On 1 November 1999 en route from Patras to Ancona a fire broke out in a freezer trailer on the vehicle deck, most likely in the electrical system. The ship's vehicle deck drenching system along with crew put the blaze out. All 307 passengers and 106 crew were evacuated and picked up by nearby ships.

The ship arrived back in Patras the day after the disaster, and investigations began. Fourteen dead bodies were found in a truck. These bodies were later identified as refugees from Kurdistan. After the investigations had concluded, the Superfast III set sail for the Blohm+Voss shipyards in Hamburg, Germany for repairs, arriving there on 3 December.

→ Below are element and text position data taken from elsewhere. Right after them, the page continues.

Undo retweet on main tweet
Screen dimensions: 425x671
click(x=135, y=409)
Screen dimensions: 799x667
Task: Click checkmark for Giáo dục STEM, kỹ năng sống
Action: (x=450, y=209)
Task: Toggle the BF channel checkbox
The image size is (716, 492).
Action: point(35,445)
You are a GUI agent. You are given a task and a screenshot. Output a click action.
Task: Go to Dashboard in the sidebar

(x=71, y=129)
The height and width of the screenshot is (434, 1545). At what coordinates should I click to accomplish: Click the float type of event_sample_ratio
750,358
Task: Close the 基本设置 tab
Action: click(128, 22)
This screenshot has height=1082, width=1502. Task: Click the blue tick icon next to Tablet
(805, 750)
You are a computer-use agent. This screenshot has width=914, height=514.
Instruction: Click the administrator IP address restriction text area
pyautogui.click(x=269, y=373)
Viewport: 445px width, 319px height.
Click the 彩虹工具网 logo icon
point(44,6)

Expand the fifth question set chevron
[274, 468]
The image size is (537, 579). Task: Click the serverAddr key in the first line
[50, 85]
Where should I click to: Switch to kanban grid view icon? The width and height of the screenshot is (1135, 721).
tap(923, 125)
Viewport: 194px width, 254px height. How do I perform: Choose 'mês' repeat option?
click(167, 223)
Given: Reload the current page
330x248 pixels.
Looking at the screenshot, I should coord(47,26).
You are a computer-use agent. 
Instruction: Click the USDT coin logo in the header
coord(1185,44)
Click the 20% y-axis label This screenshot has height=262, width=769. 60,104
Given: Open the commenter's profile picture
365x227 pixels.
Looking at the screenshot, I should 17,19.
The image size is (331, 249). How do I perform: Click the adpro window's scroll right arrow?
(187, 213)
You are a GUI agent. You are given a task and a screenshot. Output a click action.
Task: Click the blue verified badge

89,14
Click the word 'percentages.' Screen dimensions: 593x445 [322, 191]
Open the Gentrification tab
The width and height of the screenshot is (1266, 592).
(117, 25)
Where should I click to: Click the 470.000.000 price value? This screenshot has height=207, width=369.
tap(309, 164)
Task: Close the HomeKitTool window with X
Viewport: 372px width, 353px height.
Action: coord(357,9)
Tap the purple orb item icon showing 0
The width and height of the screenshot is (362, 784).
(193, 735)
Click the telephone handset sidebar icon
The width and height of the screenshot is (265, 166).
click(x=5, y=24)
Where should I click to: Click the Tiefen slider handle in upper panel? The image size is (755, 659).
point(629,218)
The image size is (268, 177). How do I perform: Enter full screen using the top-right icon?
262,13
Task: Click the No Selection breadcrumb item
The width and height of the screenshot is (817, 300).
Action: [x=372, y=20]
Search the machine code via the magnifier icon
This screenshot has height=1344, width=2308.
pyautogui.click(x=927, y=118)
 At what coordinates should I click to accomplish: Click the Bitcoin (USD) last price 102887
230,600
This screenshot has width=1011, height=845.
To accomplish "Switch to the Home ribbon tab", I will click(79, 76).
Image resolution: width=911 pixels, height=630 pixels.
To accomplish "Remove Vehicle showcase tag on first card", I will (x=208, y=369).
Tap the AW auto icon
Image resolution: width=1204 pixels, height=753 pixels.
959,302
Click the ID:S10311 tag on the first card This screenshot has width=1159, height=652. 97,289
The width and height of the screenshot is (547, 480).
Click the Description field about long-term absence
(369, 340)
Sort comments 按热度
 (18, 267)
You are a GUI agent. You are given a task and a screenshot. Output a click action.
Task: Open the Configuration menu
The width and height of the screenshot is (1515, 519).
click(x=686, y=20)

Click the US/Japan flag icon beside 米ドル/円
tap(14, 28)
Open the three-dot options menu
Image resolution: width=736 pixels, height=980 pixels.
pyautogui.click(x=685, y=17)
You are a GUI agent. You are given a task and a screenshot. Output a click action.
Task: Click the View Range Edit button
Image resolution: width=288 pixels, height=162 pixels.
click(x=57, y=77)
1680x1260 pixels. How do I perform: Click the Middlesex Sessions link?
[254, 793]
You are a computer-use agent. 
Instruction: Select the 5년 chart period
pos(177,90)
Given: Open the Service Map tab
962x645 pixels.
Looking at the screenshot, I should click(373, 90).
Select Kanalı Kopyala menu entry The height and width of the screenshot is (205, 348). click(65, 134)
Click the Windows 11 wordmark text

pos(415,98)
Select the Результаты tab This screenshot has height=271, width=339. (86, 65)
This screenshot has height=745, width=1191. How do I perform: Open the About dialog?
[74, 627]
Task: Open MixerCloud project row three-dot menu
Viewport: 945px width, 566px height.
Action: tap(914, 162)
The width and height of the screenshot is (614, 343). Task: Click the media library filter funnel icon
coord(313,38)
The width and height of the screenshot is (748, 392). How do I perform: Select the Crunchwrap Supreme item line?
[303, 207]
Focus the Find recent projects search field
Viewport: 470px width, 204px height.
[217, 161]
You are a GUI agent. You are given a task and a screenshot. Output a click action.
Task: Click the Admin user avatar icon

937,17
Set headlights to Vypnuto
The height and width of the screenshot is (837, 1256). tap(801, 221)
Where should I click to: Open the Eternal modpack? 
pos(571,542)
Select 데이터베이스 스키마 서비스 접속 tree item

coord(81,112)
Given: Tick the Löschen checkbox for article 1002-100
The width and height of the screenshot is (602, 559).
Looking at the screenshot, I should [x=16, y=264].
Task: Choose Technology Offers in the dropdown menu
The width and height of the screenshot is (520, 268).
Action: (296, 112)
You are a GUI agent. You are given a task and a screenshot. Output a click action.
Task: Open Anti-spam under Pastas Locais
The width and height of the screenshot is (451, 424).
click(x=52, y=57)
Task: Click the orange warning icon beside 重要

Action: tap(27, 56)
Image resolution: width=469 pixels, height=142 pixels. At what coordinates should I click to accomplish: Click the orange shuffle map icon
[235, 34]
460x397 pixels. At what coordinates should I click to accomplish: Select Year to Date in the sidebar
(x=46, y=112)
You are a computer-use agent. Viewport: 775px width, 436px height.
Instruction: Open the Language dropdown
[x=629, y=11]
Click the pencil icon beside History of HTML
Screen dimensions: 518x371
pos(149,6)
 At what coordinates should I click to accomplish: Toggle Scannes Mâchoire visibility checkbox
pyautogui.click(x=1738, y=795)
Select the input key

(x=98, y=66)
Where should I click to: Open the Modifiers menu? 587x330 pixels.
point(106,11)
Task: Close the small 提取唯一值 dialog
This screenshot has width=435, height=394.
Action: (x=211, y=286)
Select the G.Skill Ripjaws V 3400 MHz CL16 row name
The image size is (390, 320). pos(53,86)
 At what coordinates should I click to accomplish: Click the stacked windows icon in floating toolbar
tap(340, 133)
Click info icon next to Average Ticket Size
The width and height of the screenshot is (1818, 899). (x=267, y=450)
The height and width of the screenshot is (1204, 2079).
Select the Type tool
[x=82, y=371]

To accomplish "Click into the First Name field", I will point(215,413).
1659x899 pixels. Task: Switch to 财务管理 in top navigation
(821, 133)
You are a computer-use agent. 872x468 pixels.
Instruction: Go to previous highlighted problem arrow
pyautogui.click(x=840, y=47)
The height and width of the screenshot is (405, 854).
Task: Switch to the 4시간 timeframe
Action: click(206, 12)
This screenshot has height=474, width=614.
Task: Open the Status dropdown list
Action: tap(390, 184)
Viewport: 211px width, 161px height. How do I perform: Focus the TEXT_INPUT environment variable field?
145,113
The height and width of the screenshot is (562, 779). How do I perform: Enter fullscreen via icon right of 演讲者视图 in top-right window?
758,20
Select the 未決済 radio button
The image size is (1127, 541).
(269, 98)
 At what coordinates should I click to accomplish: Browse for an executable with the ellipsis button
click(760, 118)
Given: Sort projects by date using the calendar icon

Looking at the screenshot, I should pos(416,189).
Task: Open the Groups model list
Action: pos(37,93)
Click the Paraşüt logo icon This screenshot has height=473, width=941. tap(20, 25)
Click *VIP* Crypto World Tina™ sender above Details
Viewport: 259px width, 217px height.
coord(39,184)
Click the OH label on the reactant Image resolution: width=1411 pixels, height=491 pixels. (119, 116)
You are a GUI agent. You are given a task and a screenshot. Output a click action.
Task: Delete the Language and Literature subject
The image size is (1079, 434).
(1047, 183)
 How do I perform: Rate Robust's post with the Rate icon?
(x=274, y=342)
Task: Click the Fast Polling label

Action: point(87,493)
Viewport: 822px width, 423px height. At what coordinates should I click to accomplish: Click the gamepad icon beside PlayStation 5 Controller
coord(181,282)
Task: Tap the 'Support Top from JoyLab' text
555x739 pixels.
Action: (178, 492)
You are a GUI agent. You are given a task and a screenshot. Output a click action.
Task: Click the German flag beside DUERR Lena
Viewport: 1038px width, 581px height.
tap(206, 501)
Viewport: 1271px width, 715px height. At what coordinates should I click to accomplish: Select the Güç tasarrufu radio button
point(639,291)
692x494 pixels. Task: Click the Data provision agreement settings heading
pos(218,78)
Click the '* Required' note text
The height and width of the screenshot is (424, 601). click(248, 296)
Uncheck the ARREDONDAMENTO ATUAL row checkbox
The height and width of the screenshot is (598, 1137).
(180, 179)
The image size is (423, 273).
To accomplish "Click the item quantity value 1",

The repairs took 71 days during which 450 tons of steel, 84 km of cable, 1,200 m^{2} of insulation material and cladding were replaced, and a new tilting ramp and new public areas were installed. The cost to the underwriter (Attica Enterprises) was US$26 million. On 3 March she arrived back in Greece and once again operated on the Patras to Ancona route. In March 2002 the Superfast III was sold to Spirit of Tasmania.

===2002 onwards: Spirit of Tasmania II===
Spirit of Tasmania took over the ship on 10 May 2002. Along with her sister ship Superfast IV, she was handed over at Patras. The two ships then sailed to the Neorion ship yard on the island of Syros. During the ship's dry docking, works such as painting the new livery and superstructure, as well as a general overhaul were carried out. At the yard she was renamed Spirit of Tasmania II. She subsequently sailed to Hobart, Tasmania, where she was refitted for her new service. On 1 September 2002 she entered service on the Melbourne to Devonport service.

Between 21 July and 8 August 2014 the ship was docked for maintenance at the Captain Cook Graving Dock in Sydney. In 2015 it was refurbished in Devonport.

On 13 January 2016, the ship broke from her moorings at Station Pier, Melbourne during a storm and was withdrawn for repairs. The ship was repaired and re-entered service on 17 January.

Spirit of Tasmania II and sistership Spirit of Tasmania I are scheduled to be replaced by the Spirit of Tasmania IV and Spirit of Tasmania V in 2026.